When someone you love says ‘Meet me in Tokyo,’ the temptation is just too great. I put my blog aside, abandoned social media and headed out into the world on a small adventure that involved food safaris, onsin challenges and meditative pilgrimages to shrines, both Shinto and Buddhist. In Kyoto the leaves were turning.

We took up residence for a while in Asakusa, an old part of Tokyo, where the Sky Tree towers over an already tall city and the Asahi flame, such as it is, lies heavily on its side beneath it. We were close to shrines, big and small, that honour the Bodhisattva Kannon who is intimately linked to the Sumida River. The story goes that back in 628 AD when the area was a delta, three fishermen hauled a statue of this particular Bodhisattva out of the river. The first shrine was made of straw. Now there’s a complex of wonderful shrines, including Tokyo’s biggest and most visited.
The gift of the Sumida River hasn’t saved it from all sorts of atrocities. It may know daylight but it has concrete hips. There’s minimal habitat for river species. The Derwent in comparison is a wild eyed hippie, a moody and creative artist with a flare for change.
I didn’t notice anyone fishing in the Sumida and barely a bird apart from a lone cormorant and a tiny flock of seagulls that flew into sight beneath a bridge.
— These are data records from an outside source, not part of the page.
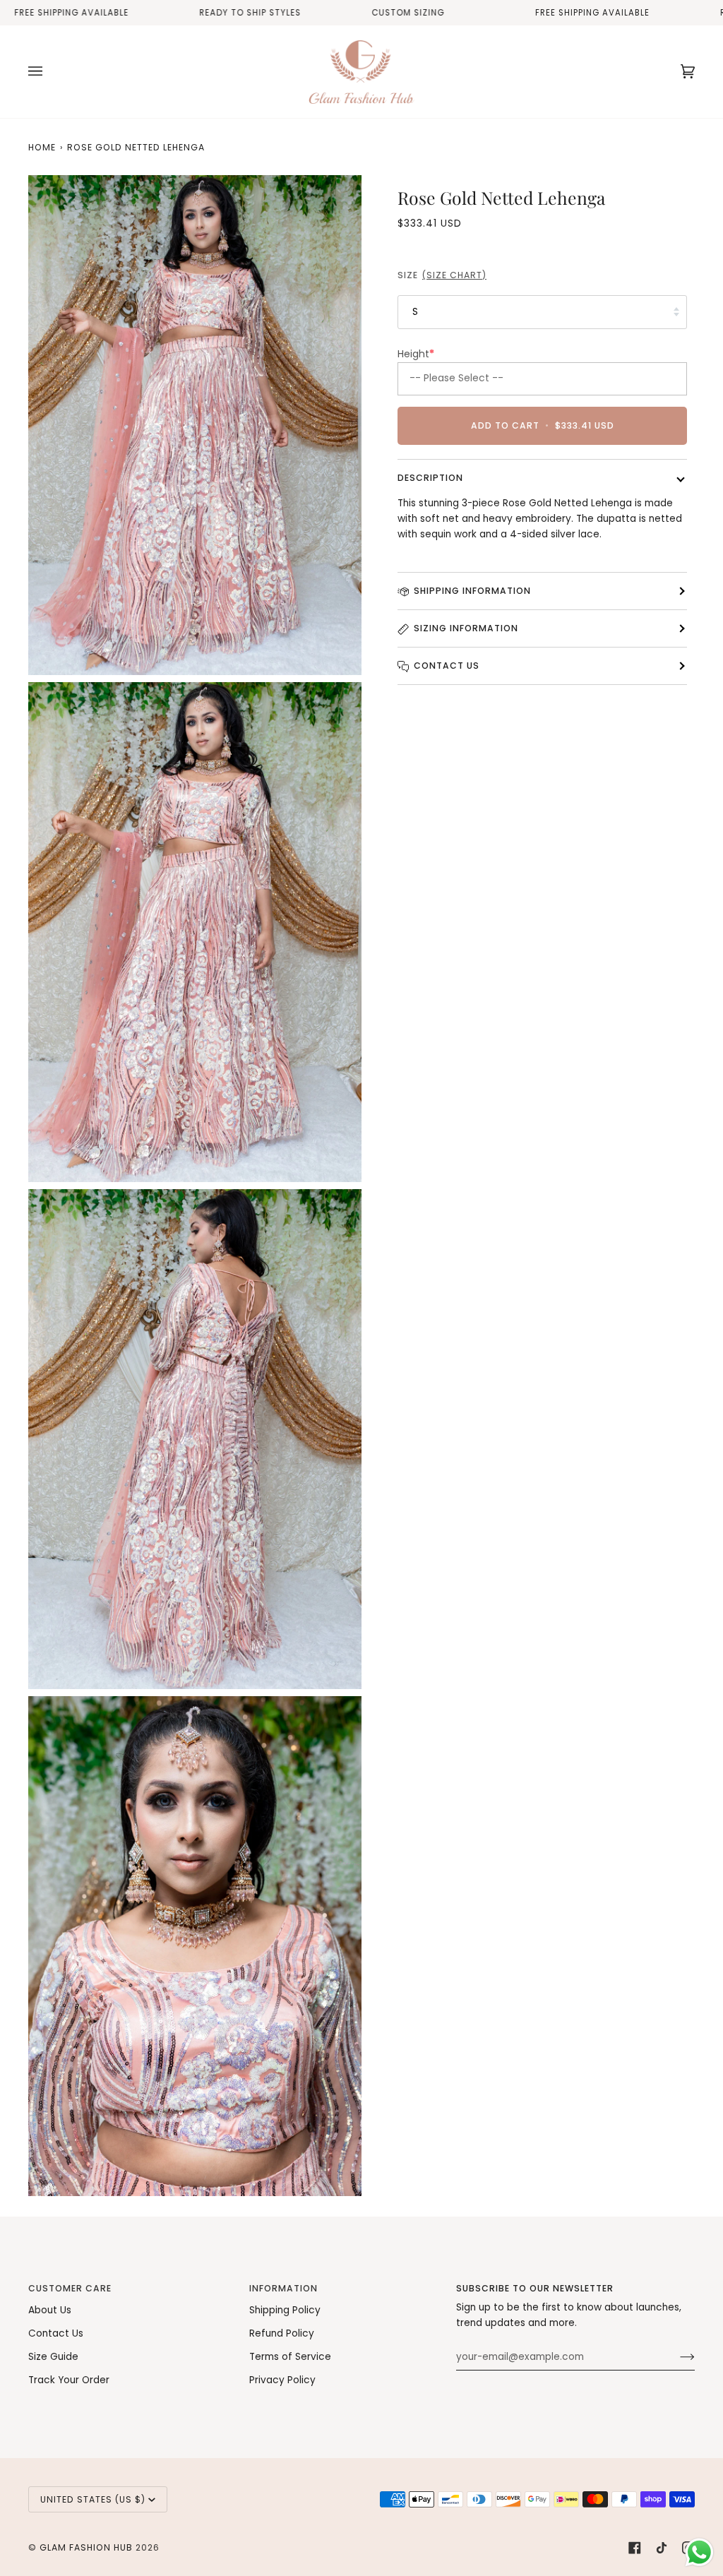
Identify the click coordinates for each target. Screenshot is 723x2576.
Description (430, 478)
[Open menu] (49, 71)
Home (42, 147)
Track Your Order (68, 2380)
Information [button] (283, 2288)
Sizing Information (466, 628)
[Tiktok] (661, 2547)
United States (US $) (92, 2499)
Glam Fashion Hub (86, 2547)
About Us (49, 2310)
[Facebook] (634, 2547)
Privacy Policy (282, 2380)
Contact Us (446, 666)
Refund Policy (281, 2333)
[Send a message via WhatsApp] (699, 2552)
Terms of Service (290, 2356)
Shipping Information (472, 591)
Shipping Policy (285, 2310)
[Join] (676, 2357)
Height (416, 354)
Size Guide (53, 2356)
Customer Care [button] (70, 2288)
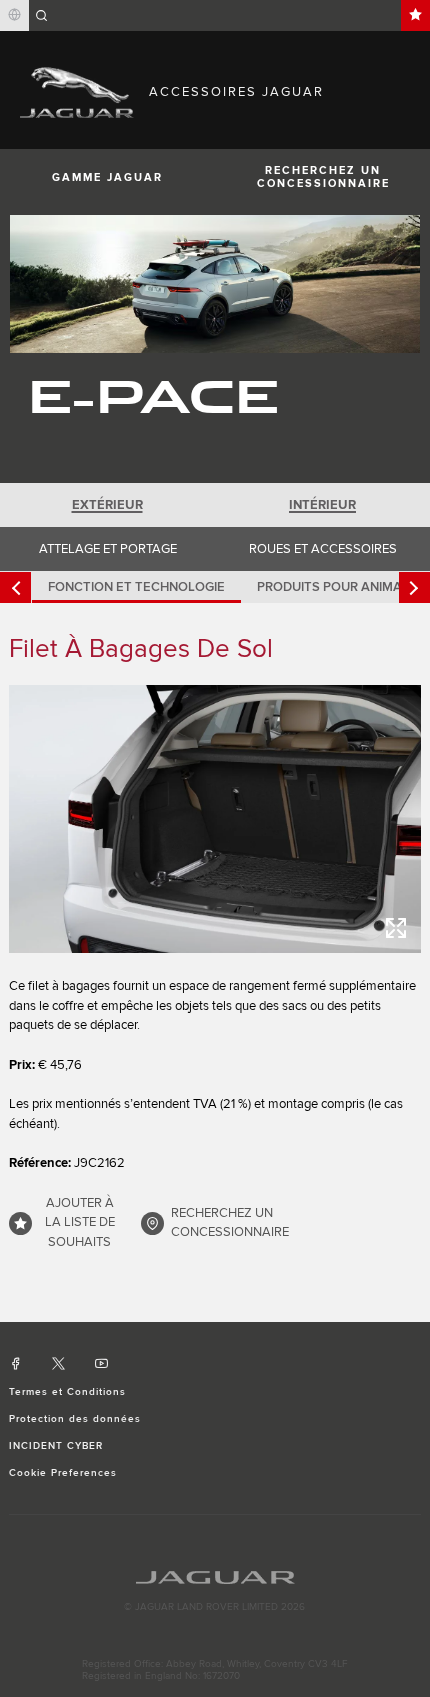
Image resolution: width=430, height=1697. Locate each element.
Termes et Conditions (68, 1392)
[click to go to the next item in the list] (414, 587)
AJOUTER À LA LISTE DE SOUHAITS (80, 1222)
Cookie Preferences (63, 1473)
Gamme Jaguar (107, 177)
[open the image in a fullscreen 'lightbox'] (215, 819)
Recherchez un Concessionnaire (323, 177)
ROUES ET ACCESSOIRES (323, 549)
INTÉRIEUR (322, 505)
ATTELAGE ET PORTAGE (108, 549)
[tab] (107, 505)
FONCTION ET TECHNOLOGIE (136, 587)
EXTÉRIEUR (107, 505)
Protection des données (75, 1419)
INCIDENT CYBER (56, 1446)
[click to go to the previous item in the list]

In fact, with a bridge literally every kilometre along its length there’s not much river traffic either because the bridges are so low.
Flying back into Hobart is a beautiful experience – that first riveting sighting of the mountain and that most magnificent of rivers, always so spectacularly stunning from the air, is riveting.
Once my feet were on the mountain and my eyes on the river, I felt reconnected to home, ready to curl my hand around the tiller, jump on my bike, lug my kayak down to the water or take another stroll along the coastline somewhere.